It was a category that, up until six months ago, he had not taken seriously, said Brown in a speech at the MA500 event in Liverpool today (18 May).
Craft producers, which looked at the beer category differently to the larger brewers, would take a leading role in the development of alcohol-free beer, he added.
“They don’t look at it and say ‘let’s make an alcohol-free version of this beer because we need to’. Instead, they look at what flavours they can use to create a great beer,” said Brown.
‘See more from’
“This is a sector we’re going to see more from. I think it will be possible soon to choose an alcohol-free beer even over a regular one.”
“Drinks companies are starting to take the category more seriously, but in a few years’ time I think it will be better. I think it’s in a flux because there’s no demand because people expect them to be s**t.”
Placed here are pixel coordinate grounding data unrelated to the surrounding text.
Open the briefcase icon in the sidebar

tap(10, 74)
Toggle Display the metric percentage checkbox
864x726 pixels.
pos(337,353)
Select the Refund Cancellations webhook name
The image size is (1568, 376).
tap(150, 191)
There would be a couple of new launches from some big alcohol companies that would benefit the category and Brown was excited about them. However, he was unable to give any details.
As part of his speech, Brown held a tasting of two alcohol-free beers and one alcohol-free cider.
The first drink was Stowford Press’s 0.5% ABV cider, which is made by brewing cider as usual, before mixing it with apple juice and maturing it in oak vats.
Talking about BrewDog Nanny State Alcohol Free Hoppy Ale, also a 0.5% ABV beer, Brown said: “Nanny State has had the field to itself until recently.
‘Knocks everything out of the water’
“It knocks everything out of the water. It’s what BrewDog do all of the time. You’re getting that massive hit of hops and it tastes like beer and it’s satisfying. A lot of people I know will drink this and look for it”
The third and final was Big Drop’s 0.5% ABV Chocolate Milk Stout. Brown said: “It’s a whole new sphere of flavour and tastes to play with. You’ve got all of these different malts to play with.
“You get that bitterness and chocolate, it’s a drink I could have instead of a porter or a stout.”
“I don’t think these will be on their own very long as more craft brewers will start to get into it.”